Brian Evans of the Reston Masters Swim Team: Jim died of Non-Hodgkins Lymphoma. That year, the Reston Masters Swim Team changed the name of its event to honor him and began our charitable giving to the Lymphoma research organizations.

That also gave impetus to expand its charitable giving to other organizations. The majority of the JMLS donations go to Lymphoma Research Foundation and the local Reston community through the CornerStones organization, formerly Reston Interfaith. In the past, smaller donations have been given to charities that have an association with current Reston Masters Swim Team members.

The Reston Masters Swim Team has donated over US$50,000 to charities over the past 5 years.

Daily News of Open Water Swimming: Wetsuits have always been allowed in the event, but it is also a competitive U.S. Masters Swimming event…

Brian Evans of the Reston Masters Swim Team: We have always allowed wetsuits right from the first race in 1988. We have always allowed swimmers to switch their swimwear category at the starting line. Wetsuits are allowed because we have a wide variation in temperatures and we have always wanted to enable swimmers to participate in whatever way they need.

In addition, we want to accommodate athletes new to open water swimming. New Swimmers not sure of the distance or training can race in wetsuit, and possibly reducing fears.

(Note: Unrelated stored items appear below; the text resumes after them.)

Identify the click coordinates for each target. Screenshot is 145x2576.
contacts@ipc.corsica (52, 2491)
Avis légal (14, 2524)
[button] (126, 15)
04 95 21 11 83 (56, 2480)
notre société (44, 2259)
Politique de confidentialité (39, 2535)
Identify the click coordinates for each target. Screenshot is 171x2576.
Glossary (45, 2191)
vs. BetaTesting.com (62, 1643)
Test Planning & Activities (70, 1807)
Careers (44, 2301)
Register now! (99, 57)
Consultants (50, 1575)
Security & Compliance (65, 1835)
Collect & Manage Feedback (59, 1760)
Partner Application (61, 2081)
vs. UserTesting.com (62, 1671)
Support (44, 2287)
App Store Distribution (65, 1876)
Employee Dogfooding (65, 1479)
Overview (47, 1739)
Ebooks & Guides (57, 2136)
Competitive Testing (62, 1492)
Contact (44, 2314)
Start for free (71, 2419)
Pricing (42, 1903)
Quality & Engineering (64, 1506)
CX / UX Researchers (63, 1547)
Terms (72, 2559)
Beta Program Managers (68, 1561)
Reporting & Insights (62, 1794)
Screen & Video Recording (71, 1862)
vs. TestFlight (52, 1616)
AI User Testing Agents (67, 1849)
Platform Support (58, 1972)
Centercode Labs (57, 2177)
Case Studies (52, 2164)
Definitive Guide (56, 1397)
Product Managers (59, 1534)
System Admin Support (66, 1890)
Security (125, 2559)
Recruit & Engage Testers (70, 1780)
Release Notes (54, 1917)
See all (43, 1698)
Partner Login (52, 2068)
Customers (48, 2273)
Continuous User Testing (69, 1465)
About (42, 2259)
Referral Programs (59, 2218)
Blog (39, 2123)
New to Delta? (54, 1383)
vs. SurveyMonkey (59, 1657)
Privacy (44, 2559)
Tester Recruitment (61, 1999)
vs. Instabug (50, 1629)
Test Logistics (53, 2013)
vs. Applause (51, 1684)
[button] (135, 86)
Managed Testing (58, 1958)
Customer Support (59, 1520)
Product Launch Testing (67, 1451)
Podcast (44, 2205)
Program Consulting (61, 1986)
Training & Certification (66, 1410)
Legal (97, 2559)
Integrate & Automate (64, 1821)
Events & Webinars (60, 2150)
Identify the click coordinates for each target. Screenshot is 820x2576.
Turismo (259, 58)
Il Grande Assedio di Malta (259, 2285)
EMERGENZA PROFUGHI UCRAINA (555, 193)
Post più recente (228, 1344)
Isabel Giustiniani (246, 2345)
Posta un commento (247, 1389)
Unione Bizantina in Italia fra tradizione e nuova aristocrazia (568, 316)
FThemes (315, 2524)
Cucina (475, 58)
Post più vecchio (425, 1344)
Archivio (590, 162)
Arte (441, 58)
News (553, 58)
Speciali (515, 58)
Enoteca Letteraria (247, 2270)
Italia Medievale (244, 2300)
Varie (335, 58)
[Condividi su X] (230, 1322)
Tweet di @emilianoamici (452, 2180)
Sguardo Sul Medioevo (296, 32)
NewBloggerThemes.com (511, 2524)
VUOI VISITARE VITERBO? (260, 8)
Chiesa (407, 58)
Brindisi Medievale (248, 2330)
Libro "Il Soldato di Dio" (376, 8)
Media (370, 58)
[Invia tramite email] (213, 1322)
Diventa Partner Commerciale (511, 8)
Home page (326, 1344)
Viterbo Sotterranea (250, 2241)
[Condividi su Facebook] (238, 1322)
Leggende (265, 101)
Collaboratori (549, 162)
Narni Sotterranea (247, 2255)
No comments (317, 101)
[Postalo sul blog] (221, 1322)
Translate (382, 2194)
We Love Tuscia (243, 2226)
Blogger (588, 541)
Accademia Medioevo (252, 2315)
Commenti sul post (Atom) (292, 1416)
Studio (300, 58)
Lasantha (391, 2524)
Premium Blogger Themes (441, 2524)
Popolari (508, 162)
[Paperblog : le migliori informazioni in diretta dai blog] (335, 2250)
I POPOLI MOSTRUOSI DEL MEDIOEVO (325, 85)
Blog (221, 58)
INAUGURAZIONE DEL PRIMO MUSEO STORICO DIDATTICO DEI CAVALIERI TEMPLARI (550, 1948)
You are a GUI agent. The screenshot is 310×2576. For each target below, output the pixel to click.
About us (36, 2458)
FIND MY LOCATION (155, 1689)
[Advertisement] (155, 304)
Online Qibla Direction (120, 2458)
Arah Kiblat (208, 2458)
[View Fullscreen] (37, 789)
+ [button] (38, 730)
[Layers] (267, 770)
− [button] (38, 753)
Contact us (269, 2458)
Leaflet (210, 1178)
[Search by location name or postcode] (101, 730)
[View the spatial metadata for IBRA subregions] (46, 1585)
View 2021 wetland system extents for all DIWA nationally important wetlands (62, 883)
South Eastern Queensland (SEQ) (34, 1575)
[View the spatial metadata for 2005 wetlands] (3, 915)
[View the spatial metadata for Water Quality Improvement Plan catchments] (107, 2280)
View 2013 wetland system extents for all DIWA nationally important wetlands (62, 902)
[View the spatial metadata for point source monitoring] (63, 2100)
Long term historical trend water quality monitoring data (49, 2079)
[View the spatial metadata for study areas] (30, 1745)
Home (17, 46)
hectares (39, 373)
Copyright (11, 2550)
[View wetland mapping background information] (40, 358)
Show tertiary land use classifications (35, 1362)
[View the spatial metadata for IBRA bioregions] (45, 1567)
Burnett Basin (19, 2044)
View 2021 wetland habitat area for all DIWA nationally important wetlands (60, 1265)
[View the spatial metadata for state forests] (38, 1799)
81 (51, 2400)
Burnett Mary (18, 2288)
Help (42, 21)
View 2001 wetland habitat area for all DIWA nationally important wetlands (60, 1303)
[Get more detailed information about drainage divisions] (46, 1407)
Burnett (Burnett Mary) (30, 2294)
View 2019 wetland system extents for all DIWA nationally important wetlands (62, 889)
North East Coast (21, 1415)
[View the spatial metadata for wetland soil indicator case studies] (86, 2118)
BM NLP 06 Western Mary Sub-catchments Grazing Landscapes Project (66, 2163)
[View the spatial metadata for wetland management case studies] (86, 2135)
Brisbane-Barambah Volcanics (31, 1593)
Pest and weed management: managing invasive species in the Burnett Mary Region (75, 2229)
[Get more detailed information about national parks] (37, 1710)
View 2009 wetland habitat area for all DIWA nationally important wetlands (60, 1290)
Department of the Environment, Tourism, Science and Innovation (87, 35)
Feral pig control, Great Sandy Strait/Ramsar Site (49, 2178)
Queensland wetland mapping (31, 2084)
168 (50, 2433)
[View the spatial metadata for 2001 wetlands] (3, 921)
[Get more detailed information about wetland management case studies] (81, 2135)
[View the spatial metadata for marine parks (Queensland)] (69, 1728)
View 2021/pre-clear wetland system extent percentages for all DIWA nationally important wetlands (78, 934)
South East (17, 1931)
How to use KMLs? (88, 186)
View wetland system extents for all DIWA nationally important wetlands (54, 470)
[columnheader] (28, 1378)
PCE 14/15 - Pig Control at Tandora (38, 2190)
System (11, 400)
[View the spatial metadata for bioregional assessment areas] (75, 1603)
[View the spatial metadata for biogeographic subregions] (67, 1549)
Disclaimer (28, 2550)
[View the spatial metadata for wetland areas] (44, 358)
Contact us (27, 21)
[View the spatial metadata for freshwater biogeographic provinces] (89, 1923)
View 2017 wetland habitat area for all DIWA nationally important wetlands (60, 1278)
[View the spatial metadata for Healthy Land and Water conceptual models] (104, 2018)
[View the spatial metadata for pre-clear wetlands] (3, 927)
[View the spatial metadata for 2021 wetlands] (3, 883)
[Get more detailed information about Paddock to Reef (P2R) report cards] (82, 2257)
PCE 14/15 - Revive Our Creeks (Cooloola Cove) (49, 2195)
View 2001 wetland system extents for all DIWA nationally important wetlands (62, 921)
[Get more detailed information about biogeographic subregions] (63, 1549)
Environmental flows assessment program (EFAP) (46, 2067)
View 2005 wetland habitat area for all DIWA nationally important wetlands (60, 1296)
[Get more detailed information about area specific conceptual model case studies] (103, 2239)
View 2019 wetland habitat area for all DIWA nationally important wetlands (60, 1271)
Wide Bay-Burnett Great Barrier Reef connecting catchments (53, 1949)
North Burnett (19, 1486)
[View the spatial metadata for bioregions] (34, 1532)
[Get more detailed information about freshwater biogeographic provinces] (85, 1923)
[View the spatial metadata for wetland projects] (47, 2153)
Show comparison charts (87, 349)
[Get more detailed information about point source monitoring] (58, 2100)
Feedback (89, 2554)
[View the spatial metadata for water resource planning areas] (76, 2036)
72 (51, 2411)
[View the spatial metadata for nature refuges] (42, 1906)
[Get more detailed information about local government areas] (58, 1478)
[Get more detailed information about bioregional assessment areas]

In addition, our team was about 90% triathlete in the early days of the event and wetsuit/non-wetsuit was not an issue. It did take us a long time to equalize the prizes – sometime in the early 2000s.

Daily News of Open Water Swimming: What is the history of establishing permanent markers that are set in the course, making the course ideal for comparison over times over the decades?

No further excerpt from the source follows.